A Expedição à El Chaten, na virada do ano, foi uma realização audaciosa. Os recursos materiais eram modestos. Recebera apoio dos que acreditavam em sua força, sua virtude e queriam ver realizada a sua escalada. Mais que uma montanha, ele escalava a própria vida. Oferecia a mão ao próximo e o coração ao mundo. Ainda que o mundo parecesse, por vezes, não merecer.

Porque morremos? Pergunta ociosa!

Perguntamos agora: Pelo que vivemos?

Quase tudo que se faz no mundo é justificado pela produção utilitária de bens, produtos, serviços e pela obtenção de recompensas materiais. Daí a dificuldade em reconhecer um sentido claro na escalada de uma grande montanha fria e inóspita. Sobretudo, quando não há recompensas materiais. Por quê? Ecoam os microfones!
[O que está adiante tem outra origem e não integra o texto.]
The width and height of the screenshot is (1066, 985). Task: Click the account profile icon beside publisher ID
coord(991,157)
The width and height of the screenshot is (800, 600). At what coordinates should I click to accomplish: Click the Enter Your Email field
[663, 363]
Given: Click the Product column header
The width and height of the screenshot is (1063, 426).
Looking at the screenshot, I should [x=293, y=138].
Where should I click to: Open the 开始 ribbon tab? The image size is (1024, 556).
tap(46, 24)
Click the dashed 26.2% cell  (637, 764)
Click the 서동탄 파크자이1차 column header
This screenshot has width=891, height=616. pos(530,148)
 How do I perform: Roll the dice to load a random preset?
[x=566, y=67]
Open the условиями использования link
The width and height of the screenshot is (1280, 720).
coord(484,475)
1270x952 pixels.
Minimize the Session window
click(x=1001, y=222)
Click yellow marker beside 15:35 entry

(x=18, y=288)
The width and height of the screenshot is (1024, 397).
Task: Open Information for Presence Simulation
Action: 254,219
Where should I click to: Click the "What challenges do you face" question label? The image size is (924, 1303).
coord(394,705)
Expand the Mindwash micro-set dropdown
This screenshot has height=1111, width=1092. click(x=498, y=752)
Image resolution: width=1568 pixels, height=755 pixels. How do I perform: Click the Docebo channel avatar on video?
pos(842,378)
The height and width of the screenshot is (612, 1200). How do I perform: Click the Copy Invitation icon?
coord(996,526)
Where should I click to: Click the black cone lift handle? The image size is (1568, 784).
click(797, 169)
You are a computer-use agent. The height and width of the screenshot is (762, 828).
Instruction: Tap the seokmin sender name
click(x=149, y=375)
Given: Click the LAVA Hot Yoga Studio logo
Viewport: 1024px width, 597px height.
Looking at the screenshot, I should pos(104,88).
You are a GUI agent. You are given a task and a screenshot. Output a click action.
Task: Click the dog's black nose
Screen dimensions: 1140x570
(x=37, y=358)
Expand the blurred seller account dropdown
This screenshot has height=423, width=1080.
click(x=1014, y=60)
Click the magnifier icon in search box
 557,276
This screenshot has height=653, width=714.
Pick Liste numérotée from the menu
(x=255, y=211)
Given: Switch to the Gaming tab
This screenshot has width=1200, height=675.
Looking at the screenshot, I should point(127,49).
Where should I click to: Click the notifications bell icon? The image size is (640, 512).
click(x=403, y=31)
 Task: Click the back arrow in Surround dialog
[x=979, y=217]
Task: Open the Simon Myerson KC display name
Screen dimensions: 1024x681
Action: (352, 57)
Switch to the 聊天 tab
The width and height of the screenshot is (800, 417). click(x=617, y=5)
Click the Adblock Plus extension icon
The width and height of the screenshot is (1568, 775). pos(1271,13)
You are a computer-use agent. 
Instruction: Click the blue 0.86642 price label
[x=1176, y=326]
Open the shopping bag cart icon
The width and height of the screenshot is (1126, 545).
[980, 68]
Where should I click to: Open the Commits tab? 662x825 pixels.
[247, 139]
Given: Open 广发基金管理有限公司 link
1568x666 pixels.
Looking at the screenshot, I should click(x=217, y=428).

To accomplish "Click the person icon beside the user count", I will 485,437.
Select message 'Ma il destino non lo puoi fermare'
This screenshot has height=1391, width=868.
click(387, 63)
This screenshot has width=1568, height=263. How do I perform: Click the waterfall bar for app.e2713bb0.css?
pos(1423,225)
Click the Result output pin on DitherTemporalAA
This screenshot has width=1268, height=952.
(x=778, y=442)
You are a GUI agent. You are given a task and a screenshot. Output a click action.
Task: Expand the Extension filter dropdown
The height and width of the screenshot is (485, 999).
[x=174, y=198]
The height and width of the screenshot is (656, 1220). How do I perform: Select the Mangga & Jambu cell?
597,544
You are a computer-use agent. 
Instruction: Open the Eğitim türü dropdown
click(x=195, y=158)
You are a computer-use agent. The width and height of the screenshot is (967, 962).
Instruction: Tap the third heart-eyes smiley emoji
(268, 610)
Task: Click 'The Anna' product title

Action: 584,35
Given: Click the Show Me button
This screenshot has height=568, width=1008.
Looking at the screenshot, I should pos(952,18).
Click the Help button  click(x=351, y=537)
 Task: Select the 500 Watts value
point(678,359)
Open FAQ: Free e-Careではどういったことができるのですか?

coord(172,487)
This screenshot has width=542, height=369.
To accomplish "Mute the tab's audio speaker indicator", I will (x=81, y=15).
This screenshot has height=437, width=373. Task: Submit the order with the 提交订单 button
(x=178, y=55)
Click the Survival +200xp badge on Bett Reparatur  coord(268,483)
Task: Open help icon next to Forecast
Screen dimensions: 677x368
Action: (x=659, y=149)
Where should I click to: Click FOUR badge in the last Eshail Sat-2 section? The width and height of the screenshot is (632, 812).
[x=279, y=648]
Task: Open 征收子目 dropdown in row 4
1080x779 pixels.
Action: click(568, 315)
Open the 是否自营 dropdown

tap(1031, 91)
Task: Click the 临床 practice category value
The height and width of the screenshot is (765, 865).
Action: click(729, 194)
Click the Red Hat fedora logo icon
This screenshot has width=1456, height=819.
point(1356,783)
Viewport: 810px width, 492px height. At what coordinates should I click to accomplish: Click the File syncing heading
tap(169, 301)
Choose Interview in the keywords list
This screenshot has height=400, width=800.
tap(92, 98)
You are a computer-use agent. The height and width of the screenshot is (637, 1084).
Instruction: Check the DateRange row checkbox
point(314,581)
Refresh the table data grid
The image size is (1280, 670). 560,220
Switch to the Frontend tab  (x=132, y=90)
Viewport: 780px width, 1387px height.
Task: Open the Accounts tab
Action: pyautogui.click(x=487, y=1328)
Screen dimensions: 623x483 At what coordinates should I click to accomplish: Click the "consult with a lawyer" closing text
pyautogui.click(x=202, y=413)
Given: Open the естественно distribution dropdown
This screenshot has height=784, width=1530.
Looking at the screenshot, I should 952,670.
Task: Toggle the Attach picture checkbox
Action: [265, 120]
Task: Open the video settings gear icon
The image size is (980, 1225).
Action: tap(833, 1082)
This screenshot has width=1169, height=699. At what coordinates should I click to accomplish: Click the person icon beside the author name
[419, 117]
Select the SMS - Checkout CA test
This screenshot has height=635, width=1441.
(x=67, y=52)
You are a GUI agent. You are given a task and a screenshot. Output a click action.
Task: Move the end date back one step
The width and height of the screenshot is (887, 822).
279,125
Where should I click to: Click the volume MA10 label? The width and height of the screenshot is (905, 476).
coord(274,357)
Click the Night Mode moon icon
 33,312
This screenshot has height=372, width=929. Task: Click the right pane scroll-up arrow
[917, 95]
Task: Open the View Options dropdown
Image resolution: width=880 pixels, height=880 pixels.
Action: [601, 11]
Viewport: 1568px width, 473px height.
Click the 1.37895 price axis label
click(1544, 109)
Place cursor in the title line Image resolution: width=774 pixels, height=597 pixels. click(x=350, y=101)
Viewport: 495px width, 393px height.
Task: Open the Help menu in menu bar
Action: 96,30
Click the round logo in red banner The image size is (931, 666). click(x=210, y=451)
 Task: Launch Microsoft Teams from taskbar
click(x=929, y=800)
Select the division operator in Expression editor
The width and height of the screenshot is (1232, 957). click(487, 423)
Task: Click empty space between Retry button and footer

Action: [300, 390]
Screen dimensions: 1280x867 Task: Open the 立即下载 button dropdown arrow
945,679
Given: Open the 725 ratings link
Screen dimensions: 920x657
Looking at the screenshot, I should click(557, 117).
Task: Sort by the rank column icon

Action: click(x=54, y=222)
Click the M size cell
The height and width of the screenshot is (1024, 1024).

Não vamos exigir uma visão clara da essência da vida. Não esperamos que o mundo seja justo ou compreensivo com as mazelas pessoais de cada um. Não iremos aqui defender a memória de um homem mortal que, como todos os outros, tem a imperfeição inerente. Lembramos aqui o homem que em sua vida soube, tantas vezes, representar o que há de melhor no homem.

E o que vem a ser o herói, se não isto: Um símbolo da virtude, da força e da compaixão?

Sua herança é maior que a riqueza e o status dos que jazem em macias almofadas.

Não importa o cume do Fitz. Teu cume era outro!

Não importam os tabloides.

Não importam as estatuetas.

Tudo isso passa.

Que dobrem os sinos de Aldebaran!

Leandro Iannotta, nosso querido Mister Bean:

Sangue de homem, Olhos de criança, Coração de Herói!